Set down exactly the lines below, starting at the one that contains "[Ihr Konto] (887, 30)" and ending at the one that contains "Niedriglehner Auflagen (659, 2319)", with both of those lines included and nothing else.

RECORD EXCERPTS: Begin

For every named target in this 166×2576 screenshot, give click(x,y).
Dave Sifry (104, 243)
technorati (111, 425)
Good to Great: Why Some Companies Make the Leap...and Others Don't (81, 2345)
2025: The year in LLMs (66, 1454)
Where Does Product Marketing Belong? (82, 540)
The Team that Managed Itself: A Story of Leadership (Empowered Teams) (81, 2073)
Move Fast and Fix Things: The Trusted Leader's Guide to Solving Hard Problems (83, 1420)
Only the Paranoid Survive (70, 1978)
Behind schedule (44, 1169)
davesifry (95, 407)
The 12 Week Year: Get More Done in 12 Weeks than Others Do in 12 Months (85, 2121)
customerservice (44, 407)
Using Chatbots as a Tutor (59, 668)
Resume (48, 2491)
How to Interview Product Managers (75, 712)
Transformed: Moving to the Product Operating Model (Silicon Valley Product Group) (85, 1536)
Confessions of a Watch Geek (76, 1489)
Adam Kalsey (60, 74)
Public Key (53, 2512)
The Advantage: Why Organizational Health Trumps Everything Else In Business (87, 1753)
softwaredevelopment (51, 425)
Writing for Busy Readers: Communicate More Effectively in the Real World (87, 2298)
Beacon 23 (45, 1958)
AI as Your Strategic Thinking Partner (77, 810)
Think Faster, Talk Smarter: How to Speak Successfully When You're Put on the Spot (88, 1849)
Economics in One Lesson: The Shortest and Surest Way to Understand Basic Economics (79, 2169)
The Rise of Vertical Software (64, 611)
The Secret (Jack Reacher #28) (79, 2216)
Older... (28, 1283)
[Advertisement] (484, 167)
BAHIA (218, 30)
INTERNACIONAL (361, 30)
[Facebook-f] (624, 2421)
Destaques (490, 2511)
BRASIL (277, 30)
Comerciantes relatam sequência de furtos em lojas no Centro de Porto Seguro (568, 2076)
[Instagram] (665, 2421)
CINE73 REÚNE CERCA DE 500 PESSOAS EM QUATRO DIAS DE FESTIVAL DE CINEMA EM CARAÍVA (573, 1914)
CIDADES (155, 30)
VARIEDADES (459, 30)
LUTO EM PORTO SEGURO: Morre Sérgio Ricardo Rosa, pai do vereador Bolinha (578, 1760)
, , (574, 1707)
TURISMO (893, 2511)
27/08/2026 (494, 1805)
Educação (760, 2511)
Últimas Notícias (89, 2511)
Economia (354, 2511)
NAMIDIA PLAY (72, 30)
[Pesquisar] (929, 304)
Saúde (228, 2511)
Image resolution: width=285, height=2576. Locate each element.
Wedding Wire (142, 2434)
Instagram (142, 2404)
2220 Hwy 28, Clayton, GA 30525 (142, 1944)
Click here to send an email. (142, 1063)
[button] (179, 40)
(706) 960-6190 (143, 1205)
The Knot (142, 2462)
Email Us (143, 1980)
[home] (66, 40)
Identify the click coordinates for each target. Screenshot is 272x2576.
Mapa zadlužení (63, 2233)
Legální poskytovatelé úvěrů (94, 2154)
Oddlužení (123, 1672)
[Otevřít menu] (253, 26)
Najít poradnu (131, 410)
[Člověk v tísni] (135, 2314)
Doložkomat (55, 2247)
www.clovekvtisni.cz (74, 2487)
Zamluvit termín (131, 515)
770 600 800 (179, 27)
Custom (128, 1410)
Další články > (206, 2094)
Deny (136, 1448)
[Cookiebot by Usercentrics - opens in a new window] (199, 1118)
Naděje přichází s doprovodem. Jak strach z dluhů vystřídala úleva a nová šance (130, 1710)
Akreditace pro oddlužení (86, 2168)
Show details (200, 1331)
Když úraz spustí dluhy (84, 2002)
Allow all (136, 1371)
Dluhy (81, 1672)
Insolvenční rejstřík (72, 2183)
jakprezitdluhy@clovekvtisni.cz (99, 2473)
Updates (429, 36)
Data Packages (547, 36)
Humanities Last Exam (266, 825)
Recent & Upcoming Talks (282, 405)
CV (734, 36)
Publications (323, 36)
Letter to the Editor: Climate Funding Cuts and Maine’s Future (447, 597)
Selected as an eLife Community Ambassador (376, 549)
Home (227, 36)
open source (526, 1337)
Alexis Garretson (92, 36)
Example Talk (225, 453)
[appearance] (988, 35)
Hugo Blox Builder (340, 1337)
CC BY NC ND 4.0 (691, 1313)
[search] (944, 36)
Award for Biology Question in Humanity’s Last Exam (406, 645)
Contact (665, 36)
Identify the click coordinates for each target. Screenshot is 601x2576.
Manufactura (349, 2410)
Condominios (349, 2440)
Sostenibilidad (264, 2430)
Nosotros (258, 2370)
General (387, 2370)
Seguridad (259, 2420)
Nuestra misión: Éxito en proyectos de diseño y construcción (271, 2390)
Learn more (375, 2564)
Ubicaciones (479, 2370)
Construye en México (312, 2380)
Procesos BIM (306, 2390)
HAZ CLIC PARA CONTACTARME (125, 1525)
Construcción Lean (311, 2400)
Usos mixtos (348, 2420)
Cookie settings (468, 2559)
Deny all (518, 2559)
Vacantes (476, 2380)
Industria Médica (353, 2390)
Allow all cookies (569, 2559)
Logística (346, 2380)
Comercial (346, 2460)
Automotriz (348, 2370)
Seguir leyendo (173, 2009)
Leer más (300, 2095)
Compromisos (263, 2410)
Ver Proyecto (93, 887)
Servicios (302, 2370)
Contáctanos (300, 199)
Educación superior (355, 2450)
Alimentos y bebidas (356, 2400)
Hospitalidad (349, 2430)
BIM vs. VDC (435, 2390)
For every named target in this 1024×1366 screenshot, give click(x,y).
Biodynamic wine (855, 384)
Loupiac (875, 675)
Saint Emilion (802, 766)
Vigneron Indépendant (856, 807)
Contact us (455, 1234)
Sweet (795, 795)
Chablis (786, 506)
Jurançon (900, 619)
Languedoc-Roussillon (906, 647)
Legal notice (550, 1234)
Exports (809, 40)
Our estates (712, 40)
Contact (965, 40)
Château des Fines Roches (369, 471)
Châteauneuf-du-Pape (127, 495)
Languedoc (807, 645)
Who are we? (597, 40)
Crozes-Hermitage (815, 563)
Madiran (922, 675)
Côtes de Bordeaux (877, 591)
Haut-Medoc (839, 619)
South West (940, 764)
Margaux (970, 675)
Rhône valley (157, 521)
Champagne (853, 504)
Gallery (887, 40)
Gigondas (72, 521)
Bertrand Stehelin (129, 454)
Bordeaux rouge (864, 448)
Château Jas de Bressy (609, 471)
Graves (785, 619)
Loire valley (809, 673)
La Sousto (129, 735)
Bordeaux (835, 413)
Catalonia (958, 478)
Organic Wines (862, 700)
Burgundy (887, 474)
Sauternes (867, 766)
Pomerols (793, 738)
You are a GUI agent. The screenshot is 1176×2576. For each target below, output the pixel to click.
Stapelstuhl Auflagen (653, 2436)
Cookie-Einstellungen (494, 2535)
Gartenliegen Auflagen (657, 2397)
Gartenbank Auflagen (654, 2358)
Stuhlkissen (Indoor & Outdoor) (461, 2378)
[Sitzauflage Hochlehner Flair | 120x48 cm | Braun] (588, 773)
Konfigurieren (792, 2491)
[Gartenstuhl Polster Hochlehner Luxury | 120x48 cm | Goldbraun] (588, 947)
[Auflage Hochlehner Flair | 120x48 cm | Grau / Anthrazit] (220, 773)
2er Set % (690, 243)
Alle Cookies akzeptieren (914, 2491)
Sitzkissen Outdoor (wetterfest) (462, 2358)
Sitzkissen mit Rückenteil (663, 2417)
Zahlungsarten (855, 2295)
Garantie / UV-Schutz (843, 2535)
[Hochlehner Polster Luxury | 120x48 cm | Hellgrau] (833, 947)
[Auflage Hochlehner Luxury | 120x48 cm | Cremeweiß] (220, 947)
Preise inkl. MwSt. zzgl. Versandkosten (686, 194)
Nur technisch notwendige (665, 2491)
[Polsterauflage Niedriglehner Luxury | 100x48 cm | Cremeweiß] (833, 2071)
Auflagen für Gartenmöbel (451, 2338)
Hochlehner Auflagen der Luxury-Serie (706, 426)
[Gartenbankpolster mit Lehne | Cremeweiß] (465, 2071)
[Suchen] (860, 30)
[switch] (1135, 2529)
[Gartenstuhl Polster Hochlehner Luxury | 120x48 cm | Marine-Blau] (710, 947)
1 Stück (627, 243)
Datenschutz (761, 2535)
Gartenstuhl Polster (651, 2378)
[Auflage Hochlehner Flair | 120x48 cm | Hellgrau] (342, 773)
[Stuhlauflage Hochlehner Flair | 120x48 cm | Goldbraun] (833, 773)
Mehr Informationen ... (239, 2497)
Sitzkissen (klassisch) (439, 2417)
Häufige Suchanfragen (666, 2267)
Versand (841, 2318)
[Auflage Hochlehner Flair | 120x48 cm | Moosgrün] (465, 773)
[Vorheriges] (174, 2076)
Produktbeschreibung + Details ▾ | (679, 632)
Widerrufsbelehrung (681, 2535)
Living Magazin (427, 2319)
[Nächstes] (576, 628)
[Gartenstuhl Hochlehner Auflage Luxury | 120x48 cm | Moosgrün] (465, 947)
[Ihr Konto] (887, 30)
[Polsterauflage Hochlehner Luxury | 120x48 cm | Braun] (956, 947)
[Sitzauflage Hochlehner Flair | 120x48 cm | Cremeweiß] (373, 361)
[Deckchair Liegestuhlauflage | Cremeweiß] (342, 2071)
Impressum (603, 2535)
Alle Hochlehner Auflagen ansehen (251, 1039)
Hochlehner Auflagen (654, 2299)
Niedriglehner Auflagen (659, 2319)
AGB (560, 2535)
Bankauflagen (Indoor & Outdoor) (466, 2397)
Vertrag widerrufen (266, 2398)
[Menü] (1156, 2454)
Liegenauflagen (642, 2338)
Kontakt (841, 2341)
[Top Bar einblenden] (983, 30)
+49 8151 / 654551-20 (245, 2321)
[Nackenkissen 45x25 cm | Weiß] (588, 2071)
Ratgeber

RECORD EXCERPTS: End

* [ANSWER FOR THIS EXERCISE]
[Ihr Konto] (887, 30)
[Polsterauflage Hochlehner Luxury | 120x48 cm | Braun] (956, 947)
[Sitzauflage Hochlehner Flair | 120x48 cm | Cremeweiß] (373, 361)
[Deckchair Liegestuhlauflage | Cremeweiß] (342, 2071)
Impressum (603, 2535)
Alle Hochlehner Auflagen ansehen (251, 1039)
Hochlehner Auflagen (654, 2299)
Niedriglehner Auflagen (659, 2319)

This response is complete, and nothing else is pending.